Projeto de lei quer evitar fusões antes da aprovação do CADE
O motivo da não aprovação do caso Nestlé-Garoto, na opinião de Martins, da GlobalBrands, foi um possível esforço da multinacional para diminuir o brand equity da Garoto. Segundo ele, a Nestlé tomou medidas que sinalizou às autoridades de que ela queria diminuir a presença da Garoto para dar um upgrade na marca Nestlé, causando um desequilíbrio no mercado. “Isso foi muito comentado na época. A Garoto sumiu da mídia, das gôndolas, parou de fazer lançamentos. Vale lembrar que a marca cresceu investindo à base de inovação, como a invenção da caixa de bombons”, explica o especialista em branding.

O Projeto de Lei 3045/04, proposto pelo deputado Fernando Gabeira, visa a evitar situações sem volta como essa, proibindo a junção de empresas antes do processo ser analisado pelo CADE, como já acontece nos Estados Unidos e em muitos países europeus.

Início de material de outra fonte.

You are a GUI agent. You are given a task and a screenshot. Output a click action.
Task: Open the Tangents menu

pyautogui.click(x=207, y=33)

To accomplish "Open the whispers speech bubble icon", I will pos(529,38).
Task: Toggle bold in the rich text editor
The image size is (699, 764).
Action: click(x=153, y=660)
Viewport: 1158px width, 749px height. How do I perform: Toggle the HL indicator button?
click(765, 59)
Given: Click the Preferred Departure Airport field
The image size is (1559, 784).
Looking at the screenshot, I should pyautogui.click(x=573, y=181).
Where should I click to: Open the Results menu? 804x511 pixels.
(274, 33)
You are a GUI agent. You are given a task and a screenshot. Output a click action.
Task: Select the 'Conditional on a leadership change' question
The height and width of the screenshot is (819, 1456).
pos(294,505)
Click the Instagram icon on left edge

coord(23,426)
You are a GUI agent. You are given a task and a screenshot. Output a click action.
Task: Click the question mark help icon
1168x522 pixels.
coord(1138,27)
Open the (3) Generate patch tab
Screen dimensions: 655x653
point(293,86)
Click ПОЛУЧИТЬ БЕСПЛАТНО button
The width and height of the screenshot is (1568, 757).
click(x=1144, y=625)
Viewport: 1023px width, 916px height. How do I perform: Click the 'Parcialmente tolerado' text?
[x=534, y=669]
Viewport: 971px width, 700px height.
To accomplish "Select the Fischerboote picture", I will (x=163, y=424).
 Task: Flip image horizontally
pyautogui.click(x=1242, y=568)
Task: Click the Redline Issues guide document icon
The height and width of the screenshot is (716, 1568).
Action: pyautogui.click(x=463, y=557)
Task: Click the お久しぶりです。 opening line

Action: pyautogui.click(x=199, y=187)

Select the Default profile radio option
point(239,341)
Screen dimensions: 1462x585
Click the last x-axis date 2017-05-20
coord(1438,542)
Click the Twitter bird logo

O projeto, que tramita no Congresso desde 2004, também aumenta para quatro anos o mandato do Presidente e dos Conselheiros do órgão federal.

A marca não é o único valor intangível que sofre influências com a fusão. Há ainda o capital humano, contrato com representantes e distribuidores, licenças e processos ambientais, softwares, entre outros. Outros fatores influenciam na decisão do CADE, além da concentração de mercado, como a possibilidade de importação de produtos semelhantes, a possibilidade da entrada de empresas nacionais e estrangeiras no setor, propriedades intelectuais e até a fidelidade do consumidor às marcas. “É complexa a análise. Do lado de fora, fica difícil entender. De dentro, é um processo demorado. Quando você tenta unir tudo isso dentro de uma marca que ainda não tem identidade, é muito complexo tentar antecipar o que vai acontecer”, ressalta Martins.